Avec Vladimir Poutine, nous allons nous replonger dans l’une des heures les plus graves de sa vie d’officier du KGB. La présentation de ce qui s’était d’abord produit dans la capitale de la République Démocratique d’Allemagne nous est faite par Masha Gessen :
« Le 15 janvier 1990, une foule se rassemble devant le siège de la Stasi à Berlin pour protester contre la destruction des dossiers de la police secrète dont la rumeur faisait état. Les contestataires réussirent à déborder les forces de sécurité et à pénétrer à l’intérieur de l’édifice. » (Gessen, page 79)

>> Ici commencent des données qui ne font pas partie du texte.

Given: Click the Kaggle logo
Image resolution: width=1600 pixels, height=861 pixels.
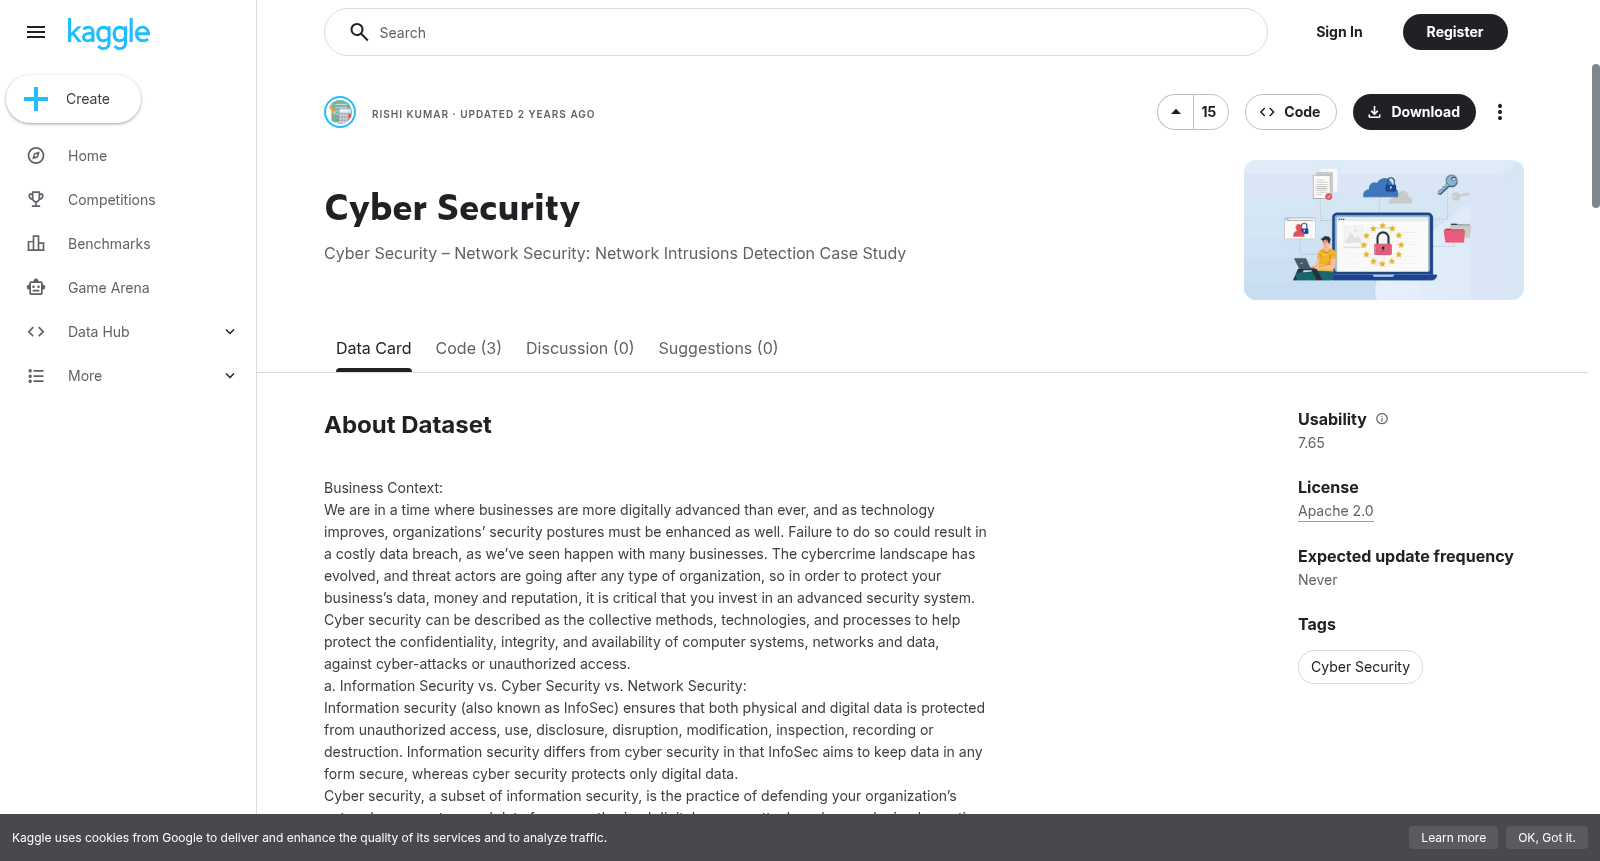Looking at the screenshot, I should click(x=108, y=33).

La Stasi ! Pour tous les Occidentaux bien formés à la lutte idéologique contre l’ensemble et le détail de ce qui pourrait leur rappeler l’État ouvrier et paysan mieux connu sous le nom d’URSS, il ne pouvait s’agir que de quelque chose qui ressemblait beaucoup à la Gestapo…
Ainsi, la partie du propos de Masha Gessen qui se rapporte à l’autre ville d’Allemagne de l’Est où Vladimir Poutine exerçait ses fonctions de membre des services secrets ne les étonnera guère :
« Poutine a raconté à ses biographes qu’il se trouvait au milieu de la foule et avait vu les manifestants s’en prendre à l’immeuble de la Stasi à Dresde. « Une des femmes criait : « Il faut chercher l’entrée du tunnel sous l’Elbe ! Ils ont des détenus là-dedans, dans l’eau jusqu’aux genoux. » De quels détenus parlait-elle ? Pourquoi pensait-elle qu’ils étaient sous l’Elbe ? Il y avait des cellules de détention, effectivement, mais elles n’étaient évidemment pas sous l’Elbe. » (Gessen, page 79)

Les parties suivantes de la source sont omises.